Does anyone know why the biased reference counting approach described in https://peps.python.org/pep-0703/ just has a single thread affinity requiring atomic increments/decrements when accessed from a different thread? What I’ve seen other implementations do (e.g. various Rust crates implementing biased reference counting) is that you only increment atomically when moving to a new thread & then that thread does non-atomic increments/decrements until 0 is hit again and then an atomic decrement is done. Is it because it’s being retrofitted into an existing system where you have a single PyObject & can’t exchange to point to a new thread-local object?
We could implement ownership transfer in CPython in the future, but it's a bit trickier. In Rust, "move" to transfer ownership is part of the language, but there isn't an equivalent in C or Python, so it's difficult to determine when to transfer ownership and which thread should be the new owner. We could use heuristics: we might give up or transfer ownership when putting an object in a queue.SimpleQueue, but even there it's hard to know ahead of time which thread will "get" the enqueued object.
I think the performance benefit would also be small. Many objects are only accessed by a single thread, some objects are accessed by many threads, but few objects are exclusively accessed by one thread and then exclusively accessed by a different thread.
I think you would do it on first access - “if new thread, increment atomic & exchange for a new object reference that has the local thread id affinity”. That way you don’t care about whether an object actually has thread affinity or not and you solve the “accessed by many threads” piece.
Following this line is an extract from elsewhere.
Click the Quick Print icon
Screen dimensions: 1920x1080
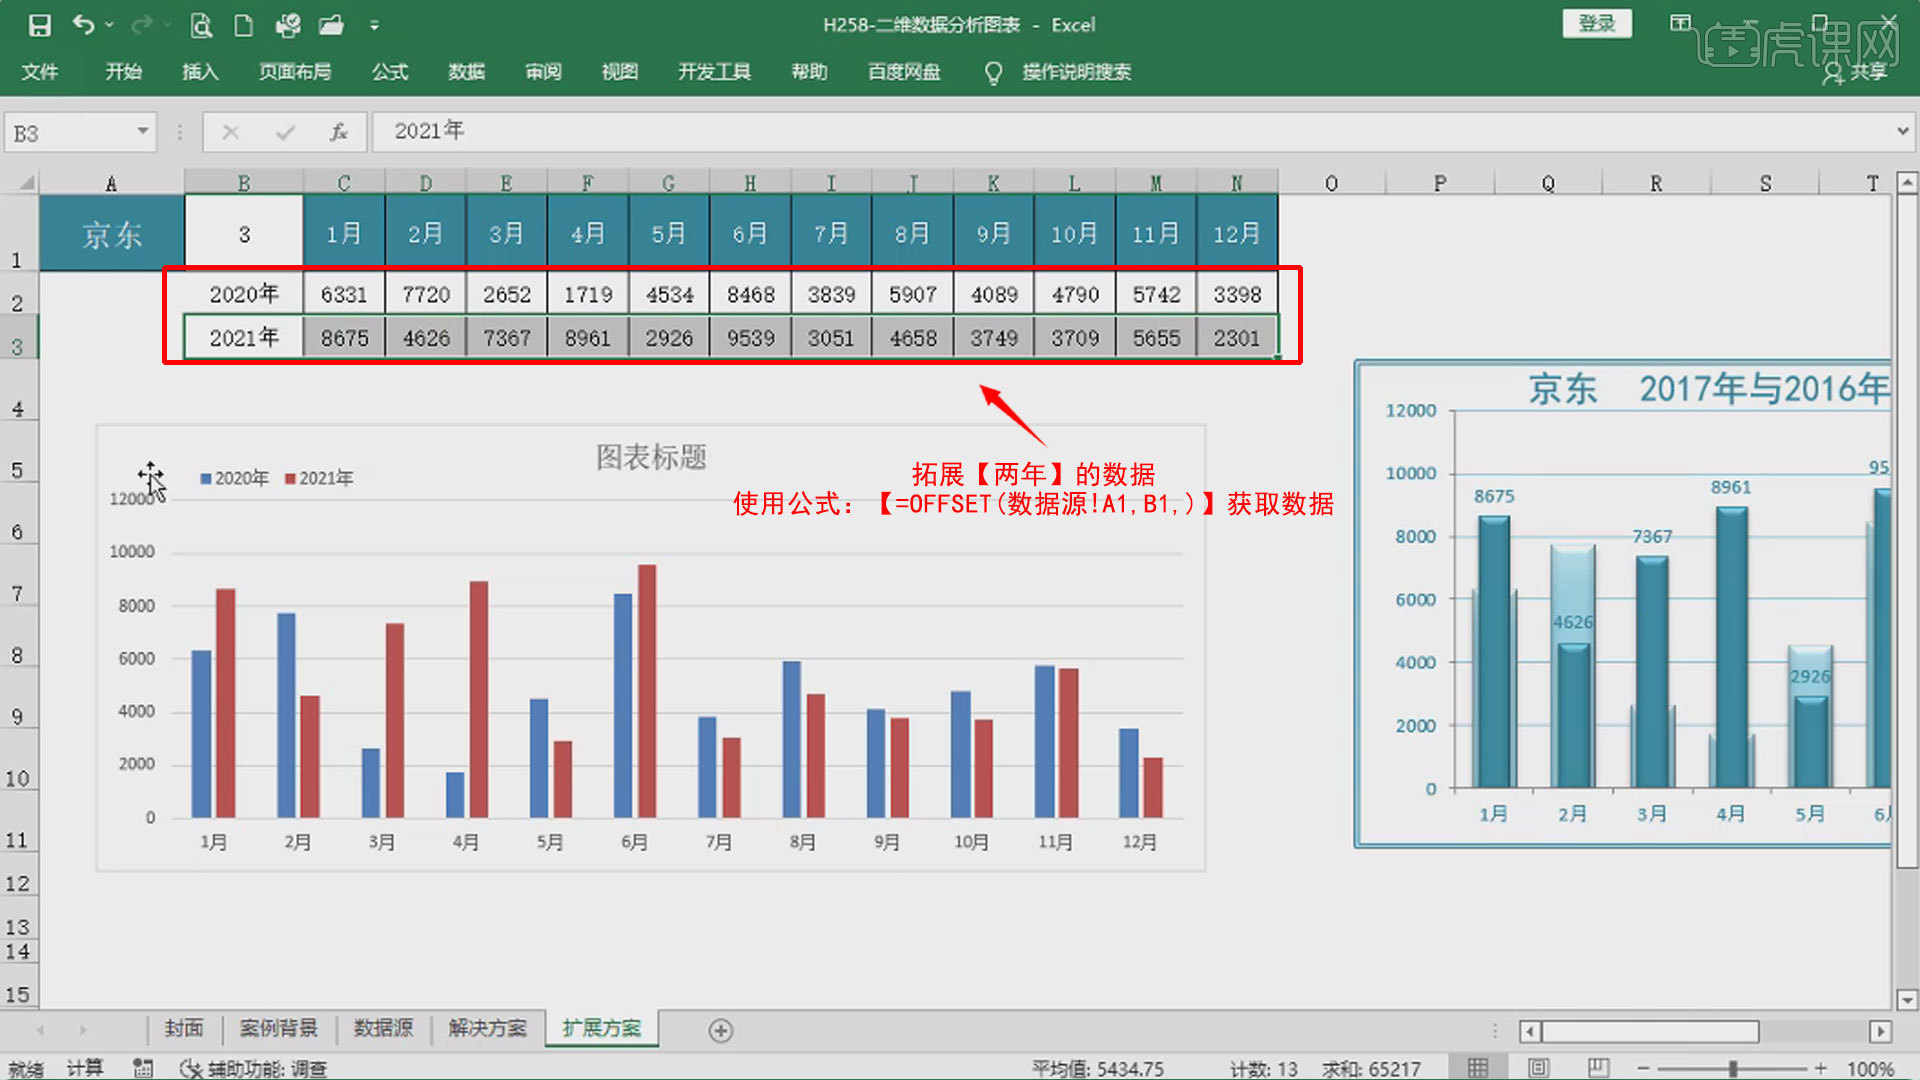[287, 25]
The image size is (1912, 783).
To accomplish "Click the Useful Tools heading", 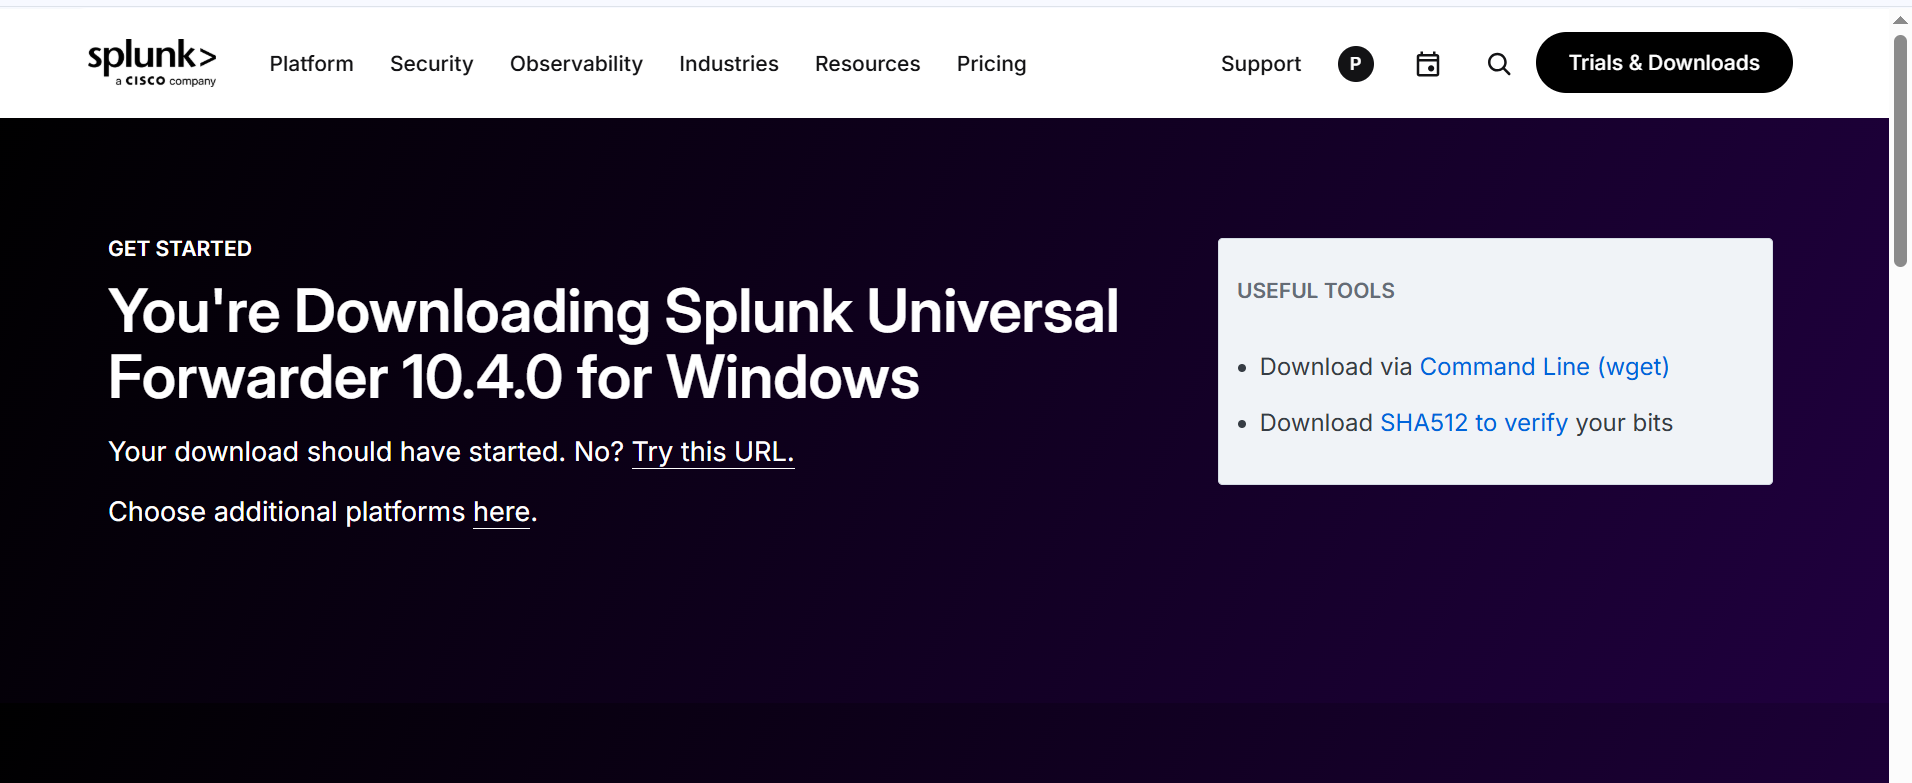I will coord(1316,291).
But thanks for answering - I figured complexity was the reason a simpler choice was made to start with.
But this would now make the reference count increment require a conditional? It’s a very hot path, and this would cause a slowdown for single-threaded Python code.
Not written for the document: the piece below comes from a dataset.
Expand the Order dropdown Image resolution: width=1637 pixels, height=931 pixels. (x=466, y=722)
So you're either getting a correct branch prediction or an atomic operation which will dominate the overhead of the branch anyway. All this is saying is in the else branch where you're doing the atomic add, create a new PythonObj instance that has `ob_tid` equal to `_Py_ThreadId`. This presumes that Py_INCREF changes the return type from void to `PythonObj*` and this propagates out so that futher on-thread references use the newer affinity (branch condition is always taken to the non-atomic add instead of the atomic one). It's easier said than done and there may be technical reasons why that's difficult / not possible, but worth exploring eventually so that access by multiple threads of a single object doesn't degrade to taking atomic reference counts constantly.